Derrida’nın İsrail konusundaki tutumu, Bourdieu’nünki gibi, hiç de benzersiz değil. Solcu Fransız entelektüel Etienne Balibar da kısa bir süre önce çok sayıda meslektaşına İsrail’e ders vermek üzere yaptığı ziyareti gerekçelendiren bir açıklama gönderdi. Bazı Fransız akademisyenlerin ve kurumların İsrail’e karşı yürüttüğü akademik boykotun yararlarını ve zararlarını tartışan Balibar, hiç söylemese de boykot karşıtı tarafta yer alıyor. Her ne kadar boykotu desteklediğini iddia etse de İsrail’e yaptığı ziyaret ve verdiği konferanslar bu iddiayı yalanlıyor. Gerekçesinde Balibar, konumunu bir “çelişki” olarak değil, daha ziyade bir “zorluk” olarak tanımlıyor. Bir yandan, hükümetlerinin işgaline karşı çıkan İsrailli akademisyenleri izole etmek istemediğini, bunun da İsrail’e yaptığı ziyareti haklı çıkardığını iddia ederken, diğer yandan bu tür İsraillilerin zaten çok az olduğunu ileri sürüyor.

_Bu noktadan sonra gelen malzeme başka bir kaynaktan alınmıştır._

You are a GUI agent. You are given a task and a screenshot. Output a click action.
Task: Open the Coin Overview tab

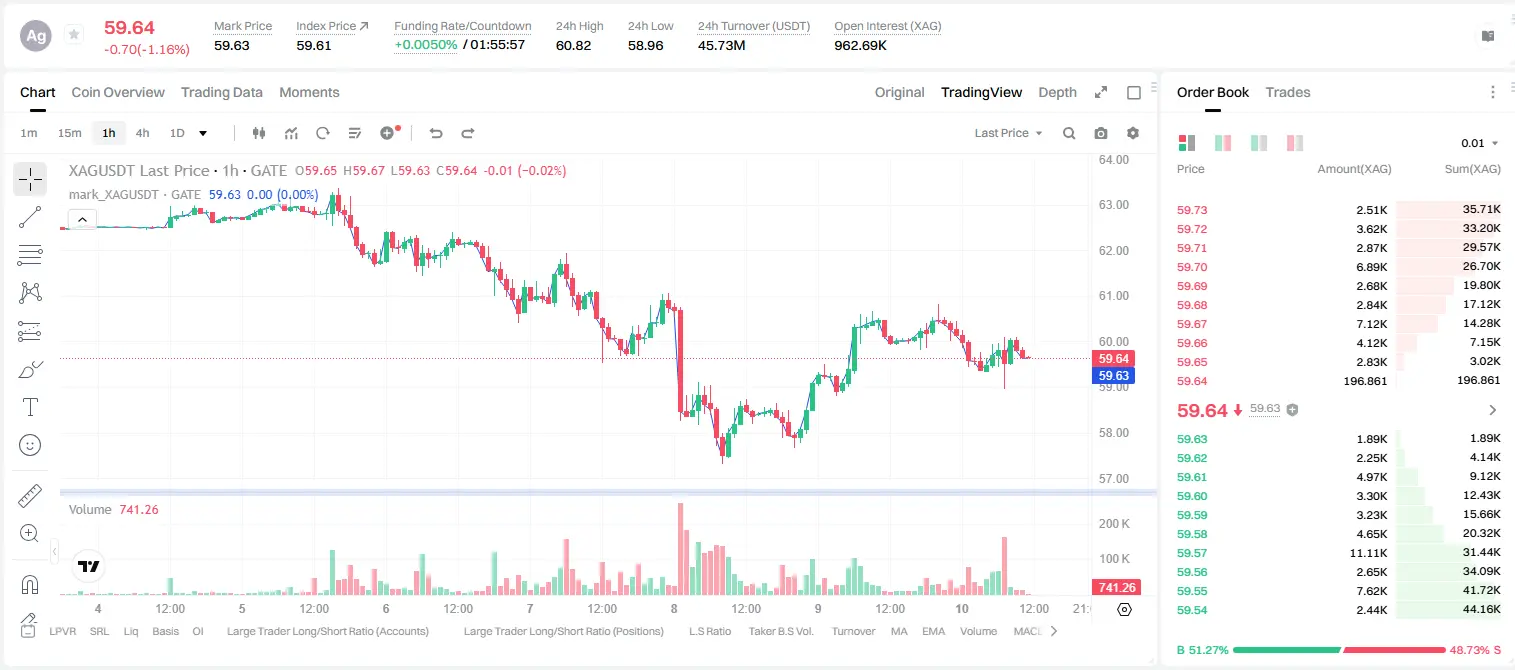click(118, 92)
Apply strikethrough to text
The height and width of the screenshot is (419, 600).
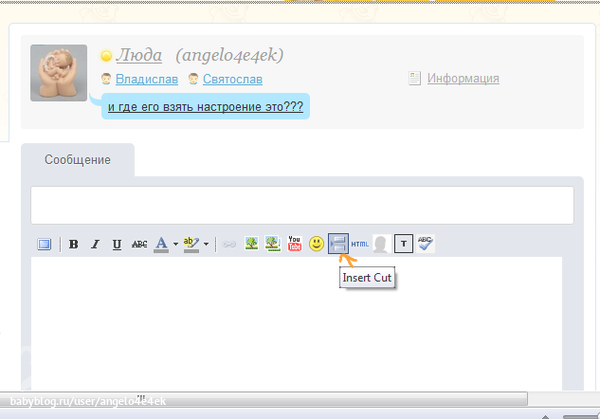[x=139, y=243]
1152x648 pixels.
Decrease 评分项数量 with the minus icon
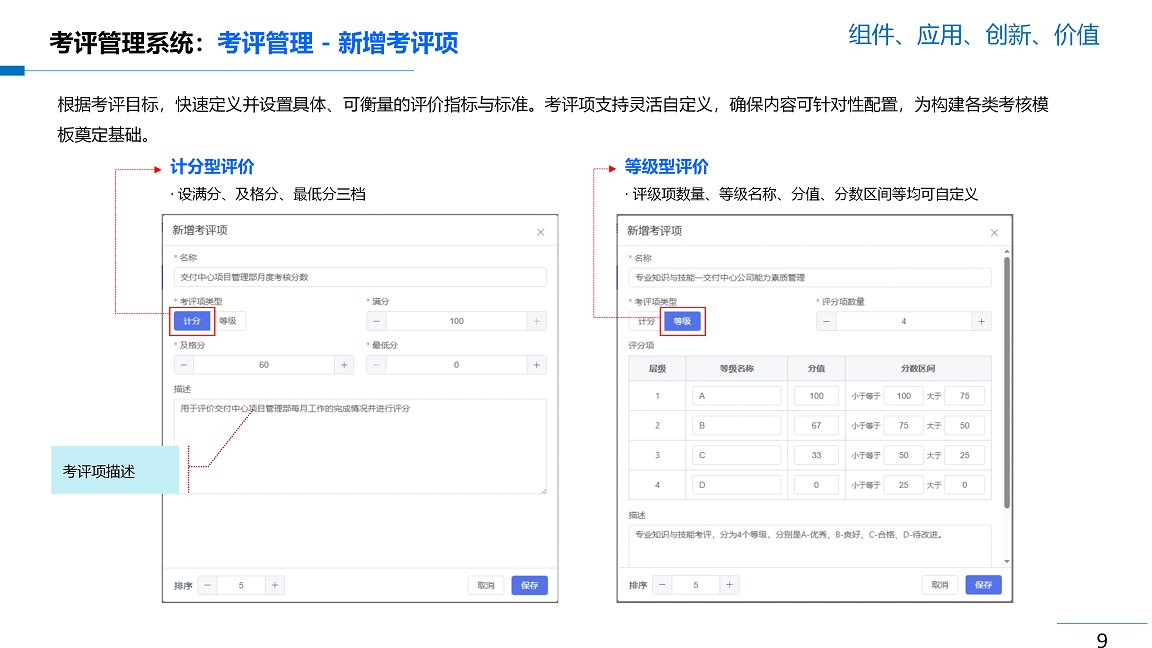click(x=827, y=321)
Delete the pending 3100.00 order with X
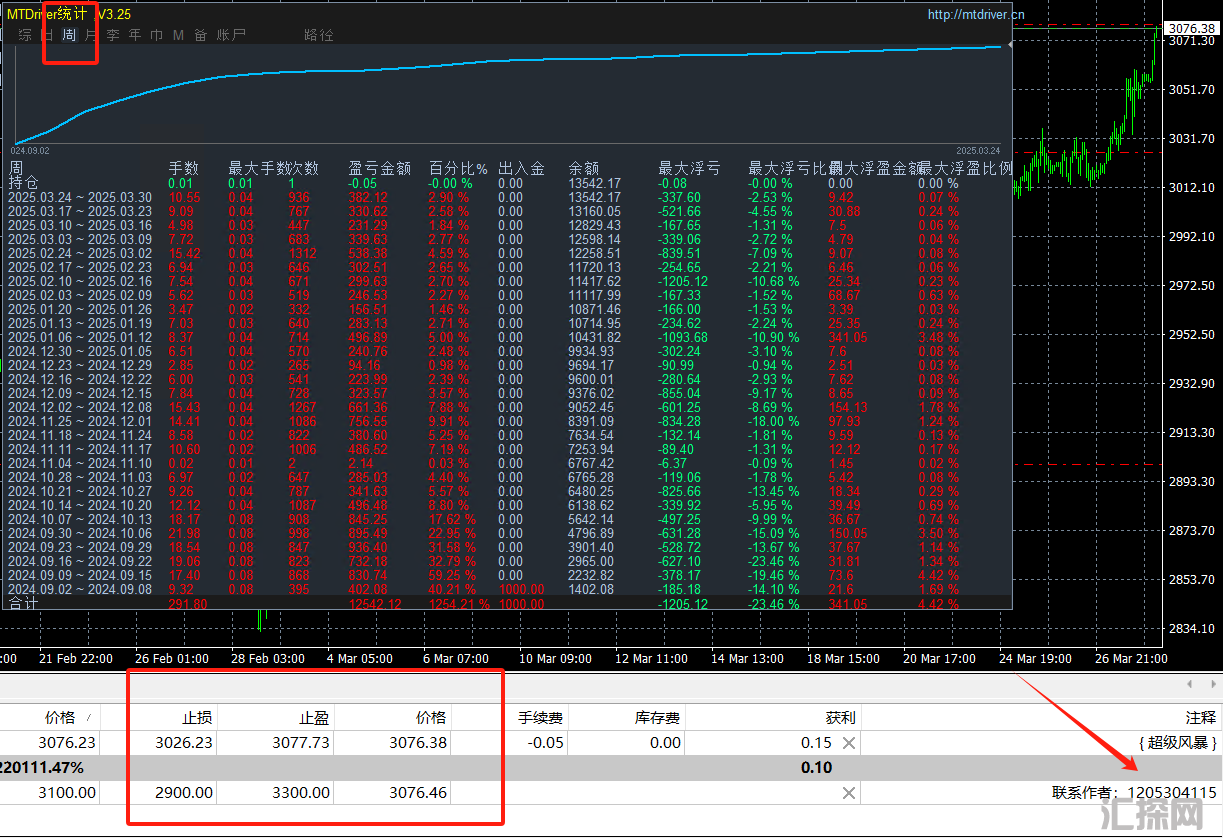Screen dimensions: 1223x838 [x=848, y=793]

Balibar, İsrail’de ders vermenin bu birkaç İsraillinin izolasyonlarını kırmalarına nasıl yardımcı olduğunu ve ziyaretinin, dünyanın önde gelen entelektüelleri tarafından ziyaret edilen ve oradayken bile eleştirebilen (böylece İsrail’in “Orta Doğu’daki tek demokrasi” olarak propagandif imajını doğrulayan) İsrail’in meşruiyetini artırıp artırmadığını açıklamıyor. Balibar, gerekçesinin hiçbir yerinde İsrail’in ırkçı bir Yahudi Devleti olduğu gerçeğine dikkat çekmemektedir; onun muhalefeti sadece Batı Şeria ve Gazze’deki işgaline yöneliktir. Balibar, Filistinli akademik kurumlar ve akademisyenlerle görüşerek ve/veya onları da dinleyici kitlesine dahil ederek ziyaretini haklı çıkaracağına inanıyor gibi görünüyor.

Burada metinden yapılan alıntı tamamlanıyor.